Aim to lift 2-3 times weekly using sets and reps in the 3-5 range. Ensuring good intent and quality technique. Rest should be 3 minutes or more between sets.
3. Aerobic volume
The percentage of the competition for which you are going to be operating aerobically is drastically higher than a 2000m race. You are therefore likely be looking at 90-95% of your training programme being in the aerobic zone with some specific speed and strength work built in occasionally.
Aim to complete one longer aerobic session per week, building to around 80% race distance, and complete at least 90% of your race distance 2-3 weeks out from the competition itself. Outside of these longer sessions, try to build in breaks at least every 30 minutes to stretch/mobilise and rehydrate/fuel.
Rowers do not need to refuel or hydrate during 2000m competitions as the body is capable of carrying more than enough of the fuel it requires to complete this distance without replenishment. Taking your hands off the handle is also impossible at racing speeds.
However, when you start to move beyond 90 minutes of continuous aerobic exercise, glycogen stores will start to run low and depending on temperature dehydration will start to affect your performance long before that. Once your glycogen stores are depleted, you’ll shift more towards synthesising fat, and protein, for energy – both of which will compromise your output as the physical processes are far less efficient.
Now this is difficult to tackle in a sport where you use both hands to grip the handle at all times. You’ll need to look at solutions like a camel pack to stay hydrated or another accessible fluid source, as well as pre-packaged carbohydrate sources in bite size portions so you can get them in quickly on the recovery.
For anything over 90 minutes, aim to consume in the region of 60g-90g of carbohydrate per hour. Hydration is more difficult to manage between different people, but get used to measuring your body weight after long endurance sessions to get a feel for how much fluid you need to replace.

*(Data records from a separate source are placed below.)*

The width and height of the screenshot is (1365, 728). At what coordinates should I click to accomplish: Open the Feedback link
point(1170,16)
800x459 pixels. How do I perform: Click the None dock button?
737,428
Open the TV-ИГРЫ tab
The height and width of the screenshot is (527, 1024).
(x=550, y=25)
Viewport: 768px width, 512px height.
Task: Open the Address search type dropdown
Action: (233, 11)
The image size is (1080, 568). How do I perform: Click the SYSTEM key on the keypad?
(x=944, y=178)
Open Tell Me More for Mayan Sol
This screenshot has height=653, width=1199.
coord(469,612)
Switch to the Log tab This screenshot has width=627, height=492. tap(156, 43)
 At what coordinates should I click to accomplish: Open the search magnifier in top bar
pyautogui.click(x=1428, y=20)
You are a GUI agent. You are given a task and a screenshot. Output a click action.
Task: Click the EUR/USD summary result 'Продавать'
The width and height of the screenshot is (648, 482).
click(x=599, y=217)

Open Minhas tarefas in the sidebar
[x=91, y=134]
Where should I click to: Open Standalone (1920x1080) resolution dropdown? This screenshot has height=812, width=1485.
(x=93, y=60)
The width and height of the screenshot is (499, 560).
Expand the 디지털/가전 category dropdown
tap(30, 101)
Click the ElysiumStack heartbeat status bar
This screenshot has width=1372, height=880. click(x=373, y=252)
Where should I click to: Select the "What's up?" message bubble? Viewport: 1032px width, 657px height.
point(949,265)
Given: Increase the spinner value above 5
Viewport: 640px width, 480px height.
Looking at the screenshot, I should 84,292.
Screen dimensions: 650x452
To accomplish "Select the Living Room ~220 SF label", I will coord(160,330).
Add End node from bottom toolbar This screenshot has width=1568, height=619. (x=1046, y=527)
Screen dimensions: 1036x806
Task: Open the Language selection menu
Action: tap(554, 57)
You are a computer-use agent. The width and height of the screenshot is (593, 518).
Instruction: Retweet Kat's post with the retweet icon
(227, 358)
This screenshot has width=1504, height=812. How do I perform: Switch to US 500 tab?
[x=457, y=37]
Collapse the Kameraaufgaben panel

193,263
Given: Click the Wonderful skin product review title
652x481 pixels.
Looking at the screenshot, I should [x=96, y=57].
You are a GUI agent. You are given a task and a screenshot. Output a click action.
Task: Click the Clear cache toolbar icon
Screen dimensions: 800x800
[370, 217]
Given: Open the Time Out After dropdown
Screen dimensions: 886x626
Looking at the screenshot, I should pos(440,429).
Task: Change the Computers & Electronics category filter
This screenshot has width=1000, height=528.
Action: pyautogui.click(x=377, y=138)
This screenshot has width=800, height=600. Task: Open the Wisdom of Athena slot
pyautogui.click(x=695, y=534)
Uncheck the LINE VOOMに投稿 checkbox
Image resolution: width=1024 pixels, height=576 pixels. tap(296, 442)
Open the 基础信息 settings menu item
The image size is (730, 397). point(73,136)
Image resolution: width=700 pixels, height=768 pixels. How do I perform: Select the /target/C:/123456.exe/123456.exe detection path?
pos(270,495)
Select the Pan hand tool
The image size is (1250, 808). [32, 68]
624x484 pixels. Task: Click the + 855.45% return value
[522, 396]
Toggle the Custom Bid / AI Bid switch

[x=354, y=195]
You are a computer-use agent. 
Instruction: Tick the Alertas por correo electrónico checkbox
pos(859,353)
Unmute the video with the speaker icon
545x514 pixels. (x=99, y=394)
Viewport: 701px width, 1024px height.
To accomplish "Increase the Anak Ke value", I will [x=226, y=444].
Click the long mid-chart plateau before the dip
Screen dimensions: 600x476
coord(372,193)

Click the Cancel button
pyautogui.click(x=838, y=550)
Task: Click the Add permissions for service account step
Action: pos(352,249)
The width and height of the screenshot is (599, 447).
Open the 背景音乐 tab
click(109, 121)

The environment you create for this type of event will be key to keeping you motivated and focussed for the drastically increased duration. Think about any audio-visual set ups you may want to help with boredom, do what you can to ensure a comfortable air flow/temperature and consider asking friends or family to take turns being with you to offer support and encouragement.
Here are some of my favourite albums below for getting through the longer days on the handle:
- Knife Party – Abandon Ship
- Jamie T – Kings and Queens
- The Prodigy – Invaders Must Die
- Linkin Park – Re-animation
Most importantly, once you’ve prepared your body for the challenge, get on and enjoy it! Just completing an endurance or ultra-endurance event comes with a unique feel good factor and badge of honour that you just don’t get anywhere else … ‘be extra-ordinary’ as my first (and best!) ever rowing coach used to say.